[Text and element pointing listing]
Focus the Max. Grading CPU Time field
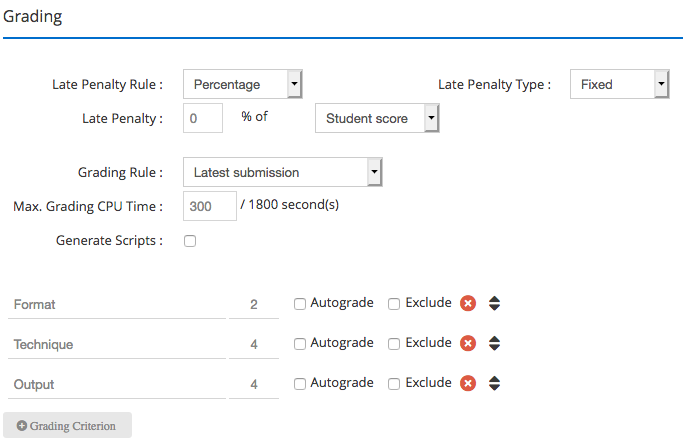point(210,206)
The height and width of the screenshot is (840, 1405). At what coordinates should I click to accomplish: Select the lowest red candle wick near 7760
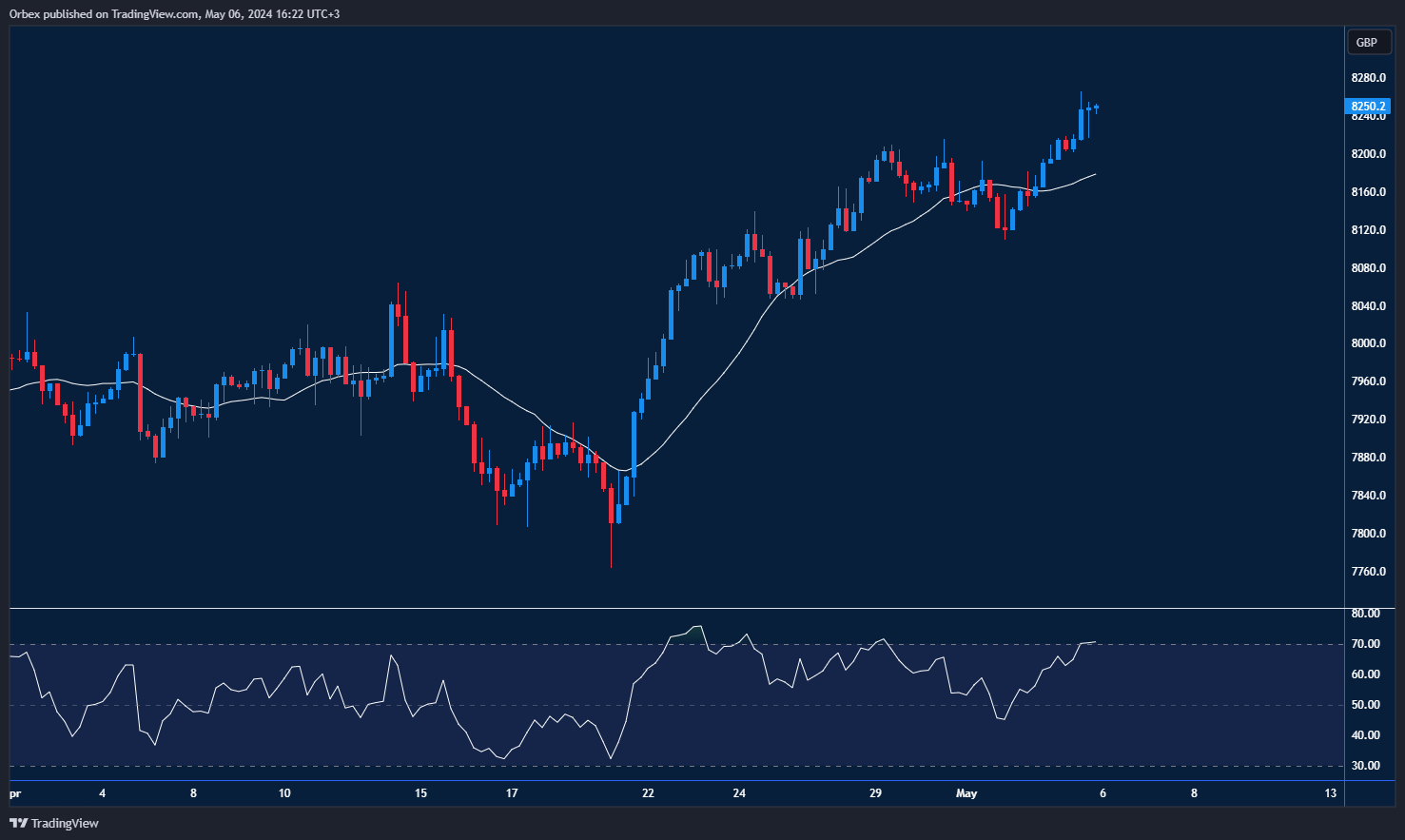pos(611,552)
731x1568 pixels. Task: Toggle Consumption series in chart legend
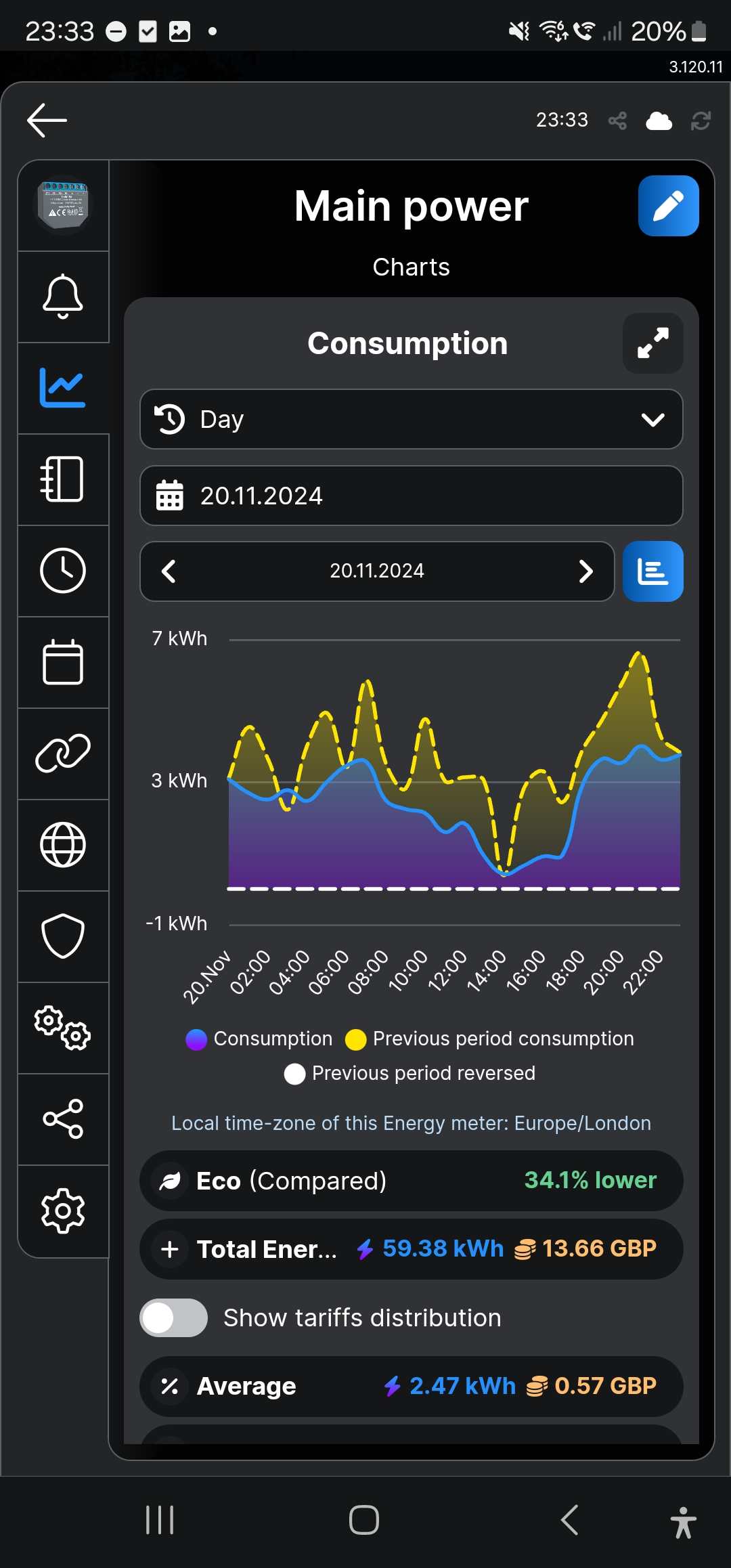coord(259,1039)
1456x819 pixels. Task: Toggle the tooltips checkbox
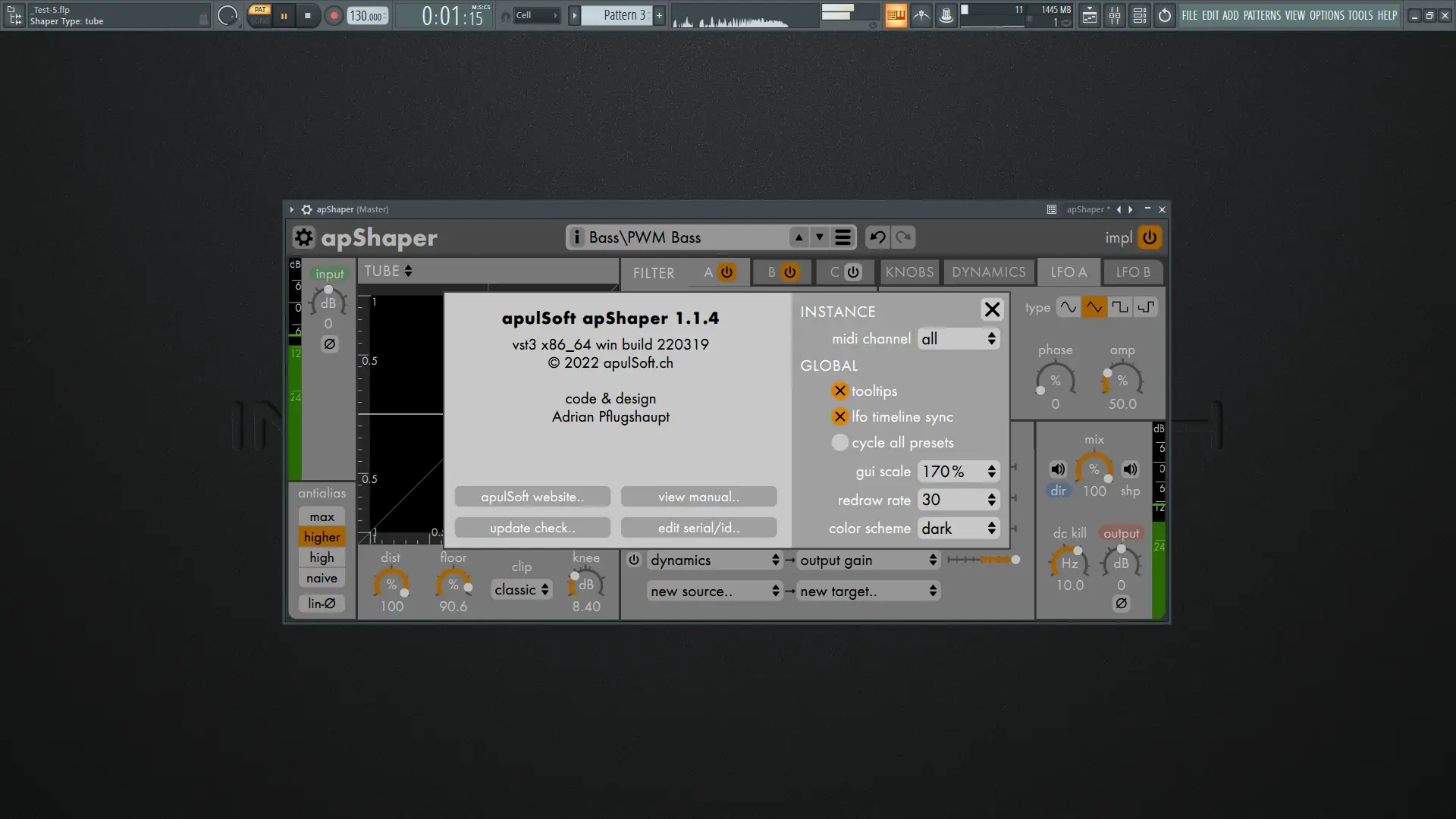pyautogui.click(x=839, y=391)
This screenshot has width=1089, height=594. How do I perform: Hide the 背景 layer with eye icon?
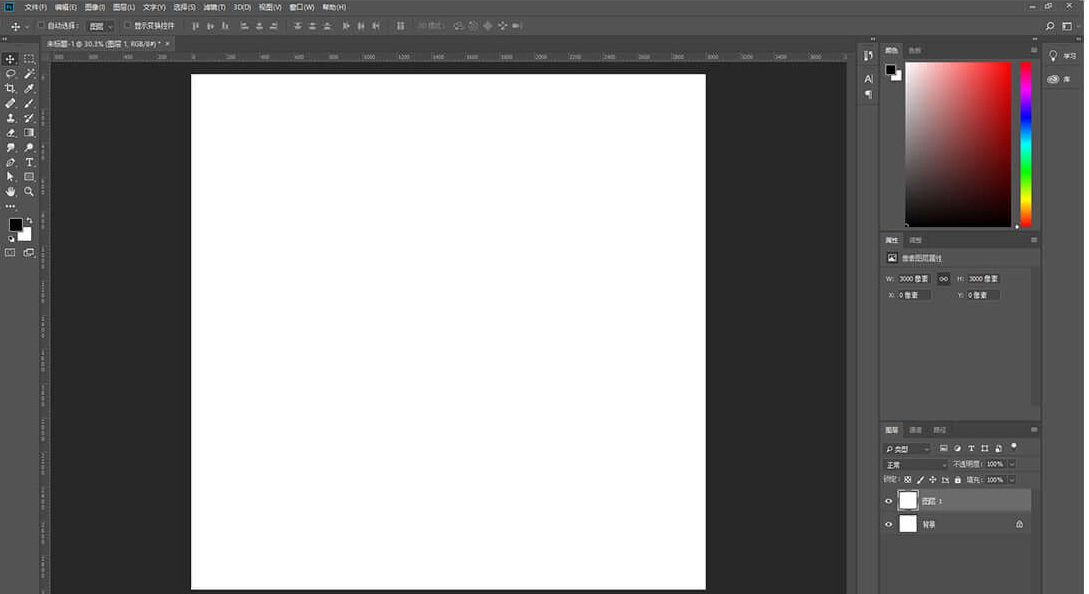pos(888,524)
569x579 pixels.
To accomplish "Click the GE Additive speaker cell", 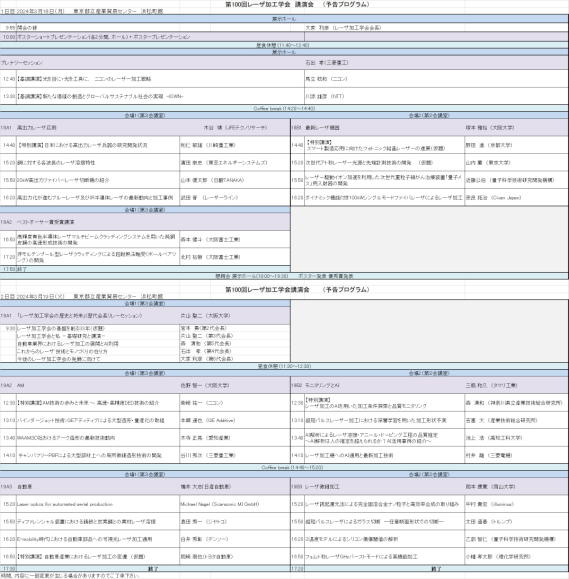I will click(235, 420).
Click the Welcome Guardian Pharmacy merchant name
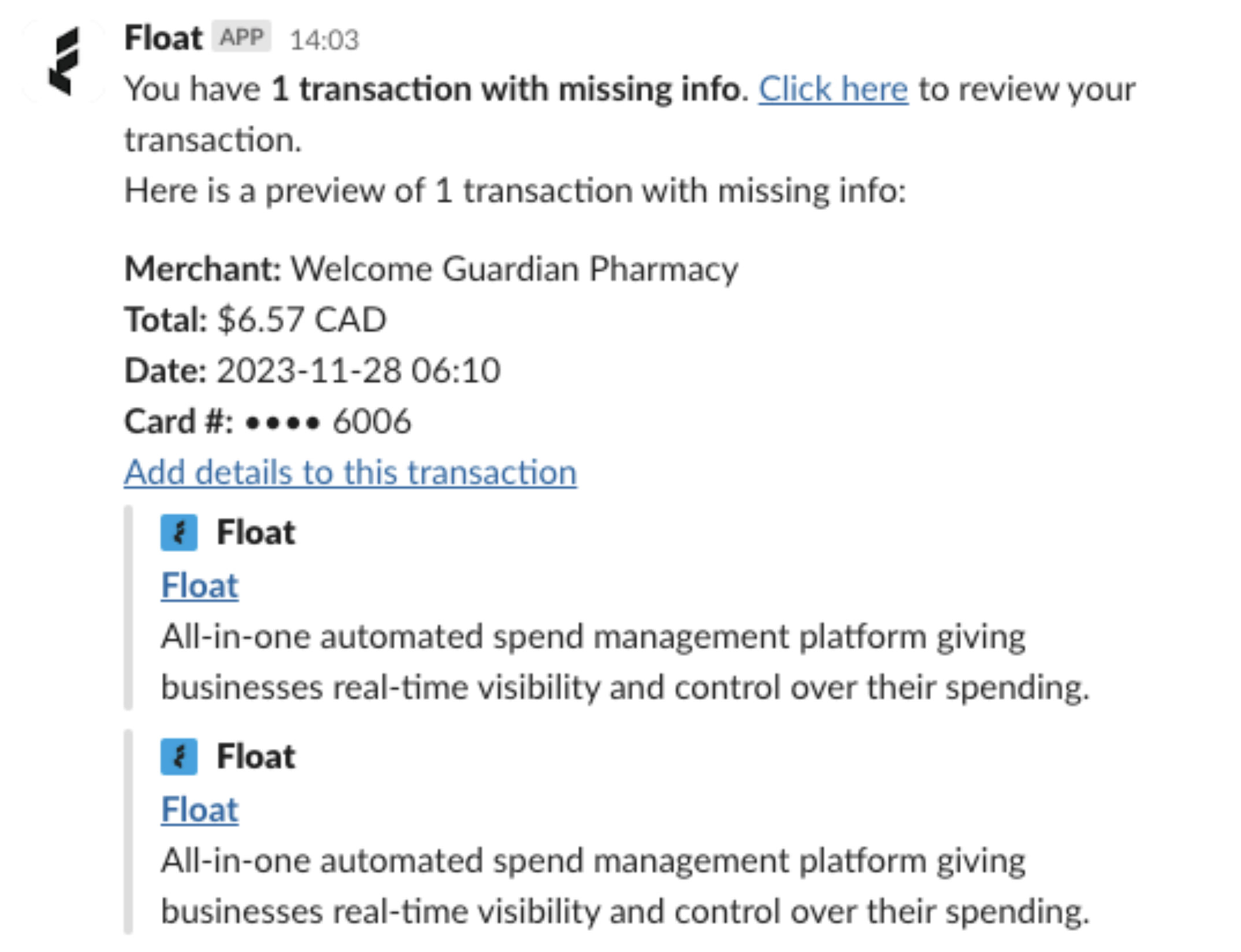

## [Exercise prompt]
Can you quote the part of the listing that opens with the line containing "The height and" and closes with the line containing "coord(259,1039)", copying those lines as they stand but leaving out the pictures?

## [Result of this task]
The height and width of the screenshot is (840, 1405). At what coordinates should I click to accomplish: Select the lowest red candle wick near 7760
pos(611,552)
731x1568 pixels. Task: Toggle Consumption series in chart legend
coord(259,1039)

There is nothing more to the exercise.